### What is needed
Your output should be the lines of the data that follow, reproduced exactly from the first through the line bearing "Task: Select 全プロジェクト in the sidebar".

START Provided records

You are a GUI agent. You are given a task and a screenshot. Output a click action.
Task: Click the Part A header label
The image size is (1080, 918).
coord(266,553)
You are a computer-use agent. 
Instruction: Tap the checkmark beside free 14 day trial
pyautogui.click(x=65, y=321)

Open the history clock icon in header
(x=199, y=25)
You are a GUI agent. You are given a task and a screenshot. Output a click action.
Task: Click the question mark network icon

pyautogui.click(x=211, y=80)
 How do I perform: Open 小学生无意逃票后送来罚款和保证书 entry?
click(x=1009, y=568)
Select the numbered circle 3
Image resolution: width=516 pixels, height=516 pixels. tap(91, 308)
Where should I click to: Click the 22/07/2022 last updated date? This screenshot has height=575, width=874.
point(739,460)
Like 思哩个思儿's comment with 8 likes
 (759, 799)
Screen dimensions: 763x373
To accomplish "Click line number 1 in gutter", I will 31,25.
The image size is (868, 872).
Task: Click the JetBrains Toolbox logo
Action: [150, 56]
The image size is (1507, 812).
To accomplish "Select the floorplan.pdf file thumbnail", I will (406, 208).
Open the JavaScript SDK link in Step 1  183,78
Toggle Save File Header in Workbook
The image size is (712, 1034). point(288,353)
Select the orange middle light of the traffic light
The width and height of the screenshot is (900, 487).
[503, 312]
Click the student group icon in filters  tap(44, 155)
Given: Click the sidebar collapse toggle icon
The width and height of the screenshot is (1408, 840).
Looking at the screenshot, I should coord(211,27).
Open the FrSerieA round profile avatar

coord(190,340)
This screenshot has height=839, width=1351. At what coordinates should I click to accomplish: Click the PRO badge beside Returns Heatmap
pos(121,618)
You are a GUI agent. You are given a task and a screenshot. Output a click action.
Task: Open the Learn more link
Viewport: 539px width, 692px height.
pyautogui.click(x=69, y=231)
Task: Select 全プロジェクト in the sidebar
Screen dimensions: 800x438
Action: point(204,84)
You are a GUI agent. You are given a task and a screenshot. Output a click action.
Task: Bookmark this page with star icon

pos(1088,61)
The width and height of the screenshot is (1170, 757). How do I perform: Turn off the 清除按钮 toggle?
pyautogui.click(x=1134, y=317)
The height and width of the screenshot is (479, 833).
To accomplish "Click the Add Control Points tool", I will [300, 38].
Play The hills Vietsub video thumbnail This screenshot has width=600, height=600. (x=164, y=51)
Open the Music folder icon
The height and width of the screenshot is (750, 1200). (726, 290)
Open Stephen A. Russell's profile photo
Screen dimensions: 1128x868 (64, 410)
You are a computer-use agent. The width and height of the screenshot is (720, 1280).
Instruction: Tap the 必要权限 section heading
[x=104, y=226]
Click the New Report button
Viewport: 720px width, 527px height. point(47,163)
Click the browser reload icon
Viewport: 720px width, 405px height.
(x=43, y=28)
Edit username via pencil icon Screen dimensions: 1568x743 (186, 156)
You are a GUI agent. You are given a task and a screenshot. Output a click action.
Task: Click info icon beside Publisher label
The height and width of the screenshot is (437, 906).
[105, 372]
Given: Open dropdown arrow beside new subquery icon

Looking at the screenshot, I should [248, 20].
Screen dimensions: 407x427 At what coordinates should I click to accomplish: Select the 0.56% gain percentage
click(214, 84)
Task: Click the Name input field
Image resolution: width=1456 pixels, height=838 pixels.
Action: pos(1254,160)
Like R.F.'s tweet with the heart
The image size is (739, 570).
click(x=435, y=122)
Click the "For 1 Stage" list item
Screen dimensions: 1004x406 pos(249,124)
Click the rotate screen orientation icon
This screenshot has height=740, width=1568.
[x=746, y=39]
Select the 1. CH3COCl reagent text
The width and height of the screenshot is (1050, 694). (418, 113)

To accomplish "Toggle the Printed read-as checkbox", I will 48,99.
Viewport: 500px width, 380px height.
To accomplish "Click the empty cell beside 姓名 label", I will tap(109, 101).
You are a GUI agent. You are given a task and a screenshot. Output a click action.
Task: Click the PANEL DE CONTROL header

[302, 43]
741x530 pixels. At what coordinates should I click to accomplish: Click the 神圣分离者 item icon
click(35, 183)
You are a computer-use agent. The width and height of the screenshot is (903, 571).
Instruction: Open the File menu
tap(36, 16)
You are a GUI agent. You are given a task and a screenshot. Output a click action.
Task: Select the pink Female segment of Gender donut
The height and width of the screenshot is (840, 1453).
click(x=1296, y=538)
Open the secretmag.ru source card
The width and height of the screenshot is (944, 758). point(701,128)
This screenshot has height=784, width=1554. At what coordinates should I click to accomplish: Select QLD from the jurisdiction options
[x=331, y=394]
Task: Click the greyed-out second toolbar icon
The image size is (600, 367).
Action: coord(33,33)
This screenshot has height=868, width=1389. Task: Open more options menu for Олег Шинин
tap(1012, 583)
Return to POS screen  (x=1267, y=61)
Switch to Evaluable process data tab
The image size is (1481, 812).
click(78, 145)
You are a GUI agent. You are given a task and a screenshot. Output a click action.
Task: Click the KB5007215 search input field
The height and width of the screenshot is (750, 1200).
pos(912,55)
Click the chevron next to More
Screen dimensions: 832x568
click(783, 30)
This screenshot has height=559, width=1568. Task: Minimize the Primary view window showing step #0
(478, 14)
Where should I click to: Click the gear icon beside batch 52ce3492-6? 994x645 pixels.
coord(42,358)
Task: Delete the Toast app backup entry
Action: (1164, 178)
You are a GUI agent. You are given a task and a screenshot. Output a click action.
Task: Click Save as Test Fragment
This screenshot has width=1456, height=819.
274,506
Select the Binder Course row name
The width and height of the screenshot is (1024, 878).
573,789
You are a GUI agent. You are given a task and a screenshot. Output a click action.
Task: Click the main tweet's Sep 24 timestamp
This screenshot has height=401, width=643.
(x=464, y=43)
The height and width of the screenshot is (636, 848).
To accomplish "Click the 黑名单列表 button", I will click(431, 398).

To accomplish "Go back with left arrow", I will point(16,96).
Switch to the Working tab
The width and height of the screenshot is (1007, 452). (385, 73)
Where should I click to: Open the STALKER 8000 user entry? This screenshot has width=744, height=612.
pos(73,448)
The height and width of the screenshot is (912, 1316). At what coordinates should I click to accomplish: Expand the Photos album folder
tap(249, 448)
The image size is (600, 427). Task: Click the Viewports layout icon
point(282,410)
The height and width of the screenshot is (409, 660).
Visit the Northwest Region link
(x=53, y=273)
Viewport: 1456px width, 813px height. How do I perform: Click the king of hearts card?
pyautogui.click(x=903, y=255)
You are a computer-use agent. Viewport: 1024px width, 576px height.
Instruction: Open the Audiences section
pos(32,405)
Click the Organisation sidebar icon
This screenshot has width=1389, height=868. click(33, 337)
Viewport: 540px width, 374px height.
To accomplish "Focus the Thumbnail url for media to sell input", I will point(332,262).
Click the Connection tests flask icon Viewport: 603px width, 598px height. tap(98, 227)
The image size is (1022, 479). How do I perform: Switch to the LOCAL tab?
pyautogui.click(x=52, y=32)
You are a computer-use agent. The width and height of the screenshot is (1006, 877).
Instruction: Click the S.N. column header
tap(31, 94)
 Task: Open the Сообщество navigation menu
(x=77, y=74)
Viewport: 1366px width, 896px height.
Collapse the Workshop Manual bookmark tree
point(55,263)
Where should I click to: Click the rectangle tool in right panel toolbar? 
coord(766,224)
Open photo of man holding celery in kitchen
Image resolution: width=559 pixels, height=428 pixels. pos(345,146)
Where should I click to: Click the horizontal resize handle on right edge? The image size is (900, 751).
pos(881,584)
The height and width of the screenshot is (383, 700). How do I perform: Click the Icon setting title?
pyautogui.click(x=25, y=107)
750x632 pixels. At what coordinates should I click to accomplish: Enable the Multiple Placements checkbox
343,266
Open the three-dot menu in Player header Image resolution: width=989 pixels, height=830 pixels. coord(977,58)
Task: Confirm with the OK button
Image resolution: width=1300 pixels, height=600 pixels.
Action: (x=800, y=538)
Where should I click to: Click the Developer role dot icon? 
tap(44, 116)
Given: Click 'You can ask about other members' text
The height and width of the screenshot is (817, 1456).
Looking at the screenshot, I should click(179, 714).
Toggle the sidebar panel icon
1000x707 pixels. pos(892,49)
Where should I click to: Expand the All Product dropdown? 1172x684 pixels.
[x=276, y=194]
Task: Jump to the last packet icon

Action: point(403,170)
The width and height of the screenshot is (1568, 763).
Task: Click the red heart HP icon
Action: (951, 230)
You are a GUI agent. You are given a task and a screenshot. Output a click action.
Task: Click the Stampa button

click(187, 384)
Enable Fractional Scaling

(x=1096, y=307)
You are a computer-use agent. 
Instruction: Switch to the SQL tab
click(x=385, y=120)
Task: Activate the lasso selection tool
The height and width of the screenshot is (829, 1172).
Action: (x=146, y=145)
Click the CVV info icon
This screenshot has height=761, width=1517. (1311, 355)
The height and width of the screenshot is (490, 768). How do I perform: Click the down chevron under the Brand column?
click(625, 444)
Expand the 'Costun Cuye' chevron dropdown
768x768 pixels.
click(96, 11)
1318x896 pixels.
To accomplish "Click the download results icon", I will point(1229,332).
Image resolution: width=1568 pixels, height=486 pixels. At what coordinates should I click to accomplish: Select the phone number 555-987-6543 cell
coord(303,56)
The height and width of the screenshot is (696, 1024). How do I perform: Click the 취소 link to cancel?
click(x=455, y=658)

END Provided records

### Response to this task
You are a GUI agent. You are given a task and a screenshot. Output a click action.
Task: Click the Part A header label
The image size is (1080, 918).
coord(266,553)
You are a computer-use agent. 
Instruction: Tap the checkmark beside free 14 day trial
pyautogui.click(x=65, y=321)

Open the history clock icon in header
(x=199, y=25)
You are a GUI agent. You are given a task and a screenshot. Output a click action.
Task: Click the question mark network icon

pyautogui.click(x=211, y=80)
 How do I perform: Open 小学生无意逃票后送来罚款和保证书 entry?
click(x=1009, y=568)
Select the numbered circle 3
Image resolution: width=516 pixels, height=516 pixels. tap(91, 308)
Where should I click to: Click the 22/07/2022 last updated date? This screenshot has height=575, width=874.
point(739,460)
Like 思哩个思儿's comment with 8 likes
 (759, 799)
Screen dimensions: 763x373
To accomplish "Click line number 1 in gutter", I will 31,25.
The image size is (868, 872).
Task: Click the JetBrains Toolbox logo
Action: [150, 56]
The image size is (1507, 812).
To accomplish "Select the floorplan.pdf file thumbnail", I will (406, 208).
Open the JavaScript SDK link in Step 1  183,78
Toggle Save File Header in Workbook
The image size is (712, 1034). point(288,353)
Select the orange middle light of the traffic light
The width and height of the screenshot is (900, 487).
[503, 312]
Click the student group icon in filters  tap(44, 155)
Given: Click the sidebar collapse toggle icon
The width and height of the screenshot is (1408, 840).
Looking at the screenshot, I should coord(211,27).
Open the FrSerieA round profile avatar

coord(190,340)
This screenshot has height=839, width=1351. At what coordinates should I click to accomplish: Click the PRO badge beside Returns Heatmap
pos(121,618)
You are a GUI agent. You are given a task and a screenshot. Output a click action.
Task: Open the Learn more link
Viewport: 539px width, 692px height.
pyautogui.click(x=69, y=231)
Task: Select 全プロジェクト in the sidebar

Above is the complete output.